== Selected extract
Most Utahns want their taxes rolled back to 1986 levels and a lid placed on their property taxes, a new Dan Jones & Associates poll shows.

Leaders of the tax limitation movement, who are gathering signatures on initiative petitions for November's ballot, are pleased with the poll results.Those against the tax cuts say their side of the story hasn't yet been told, and that when the results of those cuts are made known, most citizens will oppose the petitions.

In a poll conducted April 21 for the Deseret News and KSL-TV, Jones asked if respondents favored or opposed reducing the sales, motor fuel and income taxes to 1986 levels. Fifty-eight percent favored the tax rollbacks, 14 percent opposed and 28 percent didn't know. Asked if the residential property tax should be capped at 0.75 percent of fair market value and all other property taxes at 1 percent of fair market value, 62 percent said yes, 28 percent said no and 10 percent didn't know.

Jones asked the same questions in May 1987, just two months after the Legislature and Gov. Norm Bangerter approved the tax increases. In the May poll, Jones found that 62 percent of those questioned wanted the taxes rolled back and 63 percent wanted the property tax capped.

Tax limitation leaders say they have 75,000-80,000 signatures already gathered on the petitions. They need 63,000 signatures of registered voters by the June 13 deadline - that's 10 percent of the voters in the last gubernatorial election. Of the 63,000 valid signatures, 15 of the 29 counties must have 10 percent of their registered voters on the petitions to make them valid.
====
→ Tasks for this exercise
1. Answer these questions about the Utah tax poll article:
(a) On what date was the Deseret News and KSL-TV poll conducted?
(b) At what percentage of fair market value would the residential property tax be capped?
(c) How many valid signatures do the tax limitation leaders need by the June 13 deadline?
2. Copy the part of the Utah tax poll article that opens with the words containing "In a poll conducted" and closes with "property tax capped.".
== Stored data
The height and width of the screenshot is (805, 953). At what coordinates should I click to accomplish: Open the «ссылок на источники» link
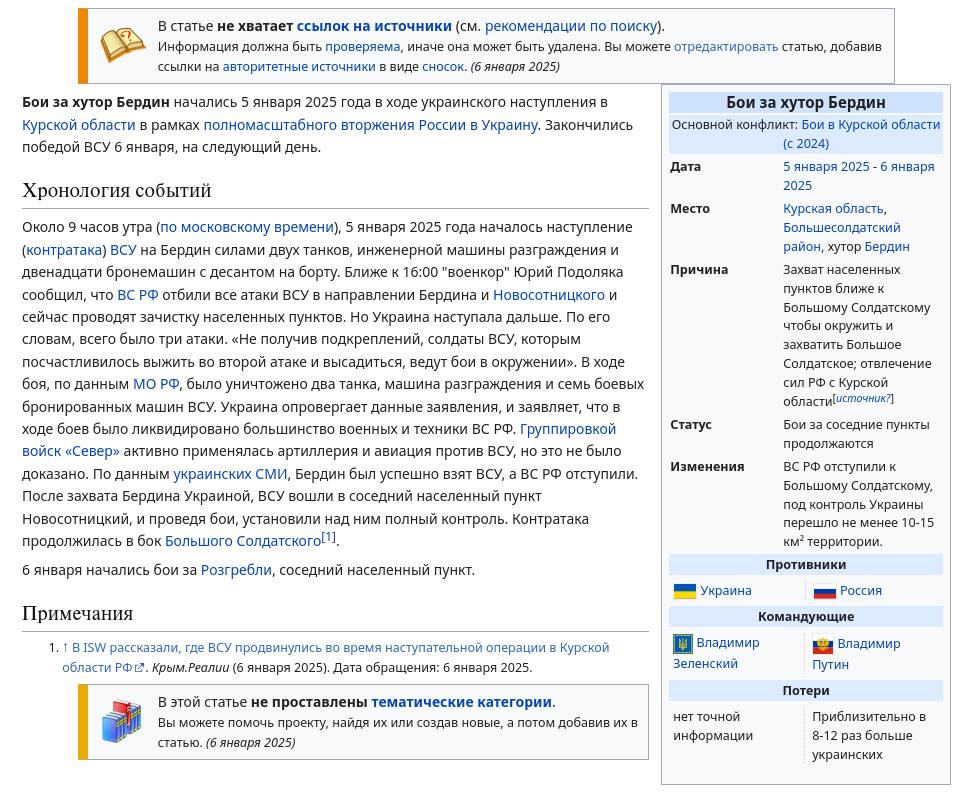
====
→ Final answers
1.
(a) April 21
(b) 0.75 percent
(c) 63,000

2.
In a poll conducted April 21 for the Deseret News and KSL-TV, Jones asked if respondents favored or opposed reducing the sales, motor fuel and income taxes to 1986 levels. Fifty-eight percent favored the tax rollbacks, 14 percent opposed and 28 percent didn't know. Asked if the residential property tax should be capped at 0.75 percent of fair market value and all other property taxes at 1 percent of fair market value, 62 percent said yes, 28 percent said no and 10 percent didn't know.

Jones asked the same questions in May 1987, just two months after the Legislature and Gov. Norm Bangerter approved the tax increases. In the May poll, Jones found that 62 percent of those questioned wanted the taxes rolled back and 63 percent wanted the property tax capped.